Но строго придерживаясь принципа органосохраняющего хирургического лечения больных с камнями почек, мы считаем возможным не резко ограничивать применение нефрэктомии. По нашему мнению, так следует поступать, например, при рецидивном нефролитиазе почек со стойкой инфекцией и множественными мелкими камнями в небольших гидронефротических полостях при безупречной функции другой почки. Опыт показывает, что при повторных органосохраняющих операциях в случаях рецидивных камней почек далеко не всегда удается предотвратить вновь камнеобразование и развитие инфекции в почке. Последнее же часто, как известно, гибельно отражается на состоянии контрлатеральной почки. У подобных больных более целесообразно своевременное удаление пораженной нефролитиазом одной почки с целью сохранения другой, строго наблюдая йотом больного.

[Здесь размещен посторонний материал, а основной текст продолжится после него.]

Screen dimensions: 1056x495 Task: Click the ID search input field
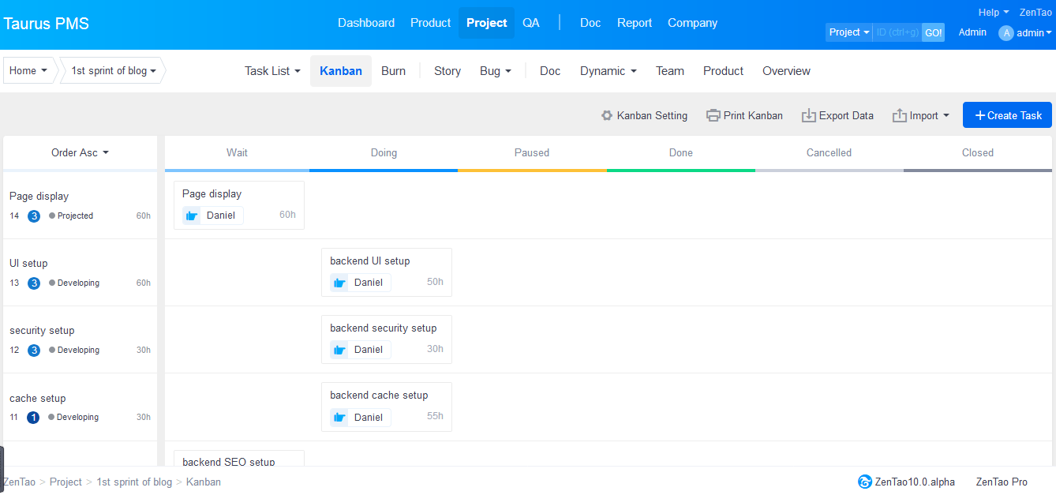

Решение вопроса о нефрэктомии больным нефроуретеролитиазом нередко бывает очень трудным, и применение ее диктуется часто крайней необходимостью.
При небольших камнях мочеточника, не имеющих наклонности к самопроизвольному отхождению, не превышающих в диаметре 1 см, с сроком их пребывания в мочеточнике до полугода, мы стремимся к эндовизикальному их низведению, а при камнях мочеточников, значительно превышающих его просвет, и нарушении тонуса мочеточника и лоханки, при появлении инфекции прибегаем к уретеротомии.
У больных с сочетанием камня мочеточника и камня почки первоначально удаляем консервативным или оперативным путем камень мочеточника. При отсутствии противопоказаний общего порядка и со стороны почек стараемся освободить от камней почку и мочеточник одновременно.
При камнях мочеточника мы пользовались обычно вне брюшинным доступом с паховым разрезом по Пирогову. Внутрибрюшинный доступ мы применили только у 3 больных, вторично оперировавшихся после безрезультатных поисков камней мочеточников у одного больного в одном из хирургических отделений, а у двух других в нашей клинике.